Paciorkowska, Monika, Jan Parandowski, slideshare.net (accessed: December 30, 2020).
"Parandowski Jan", in Jadwiga Czachowska and Alicja Szałagan, eds., Współcześni polscy pisarze i badacze literatury. Słownik biobibliograficzny, vol. 6: N–P, Warszawa: Wydawnictwa Szkolne i Pedagogiczne, 1999, 254–260.
"Parandowski, Jan", in Encyklopedia PWN, encyklopedia.pwn.pl (accessed: December 30, 2020).
wikipedia.org (accessed: December 30, 2020).
Życiorys Jana Parandowskiego, kul.pl (accessed: December 30, 2020).

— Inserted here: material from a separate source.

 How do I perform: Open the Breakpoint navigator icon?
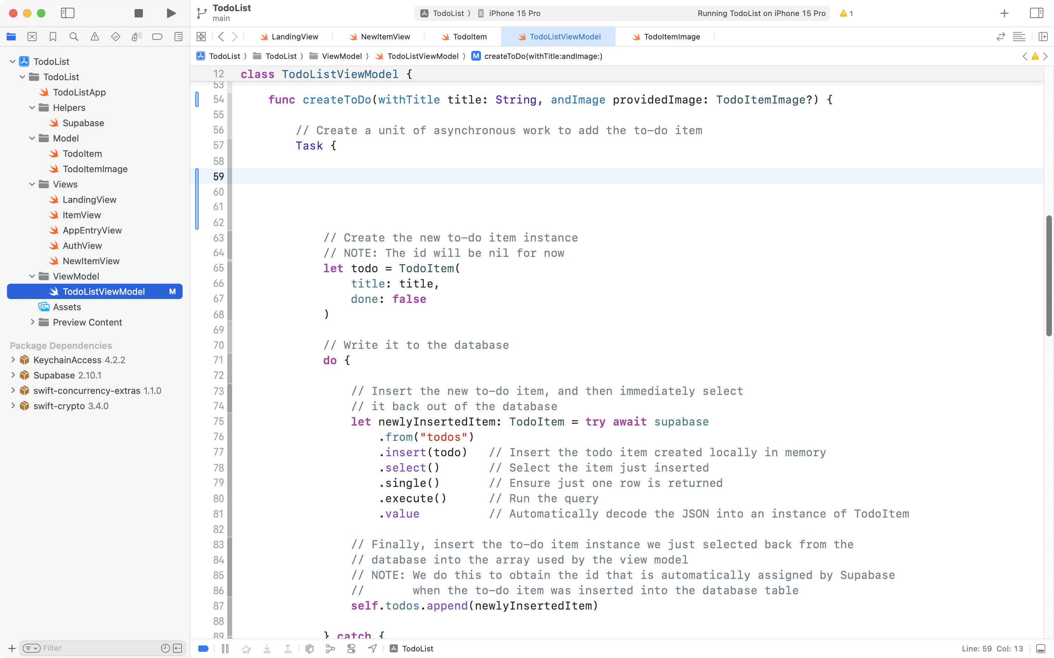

Bio prepared by Joanna Grzeszczuk, University of Warsaw, joannagrzeszczuk1@gmail.com
Summary
The weekly Dookoła świata [Around the World] (1954–1976) was intended to be a sort of travel magazine and “a window to the external world” for Polish teens in the Polish People’s Republic – see here [entry “Z antycznego świata”, Dookoła Świata 13 (1957)].
The article focuses on the Roman circus and amphitheatre. Both are presented as a building and as an institution. First, Parandowski writes about the beginning of the circus between the Palatine and Aventine Hills as a naturally convenient location and then describes the building founded by Julius Caesar and finished by Augustus. Next, Parandowski presents spectacles that took place at the circus providing a religious and socio-political background and using historical examples. In the second part of the text, amphitheatres and various games performed there are described in detail, with a particular focus on people, animals and their traditional roles. The third part, and the most extensive, discusses the Flavian Amphitheatre, its history and the phenomenon of its longevity in literature and culture of all ages.
Analysis
Although the article refers to history, it is in line with the other contents of the magazine, presenting fascinating places and cultures outside of communist Poland of the 1950s. Rome has become an extremely popular city since the movie Roman Holiday with Audrey Hepburn and Gregory Peck was released in 1953 (dir. William Wyler). Young people in Poland, unable to travel, wanted to watch and read about places their favourite couple drove around on a Vespa. As one of the most important and characteristic places shown in the film, the Colosseum was widely known, but this knowledge was superficial. Everyone knew what it looked like on screen, but the broader understanding was sparse. The text aims to fill this gap and to familiarize the reader with two institutions of ancient Rome. It achieves its goal as it provides, in an accessible manner, not only textbook facts but also vivid genre scenes depicted by the author, which are easy to imagine and remember. These scenes, referring to entertainment as a field important to young people, break the convention of didacticism to ensure that young people fully benefit from the article.
Further Reading
Selected bibliography concerning Jan Parandowski’s work and life see here.
Frycie, Stanisław, “Czasopisma dla dzieci i młodzieży okresu powojennego (1945–1970)”, Kwartalnik Historii Prasy Polskiej 3 (1977), 49–73.
Harjan, George, “Jan Parandowski: A Contemporary Polish Humanist”, Books Abroad 34. 3 (1960): 223–226.
Waksmund, Ryszard, “Periodyki dziecięce w systemie prasy. Propozycje metodologiczne do badań nad czasopiśmiennictwem dla dzieci i młodzieży”, Litteraria vol. 14 (1982), 149–163.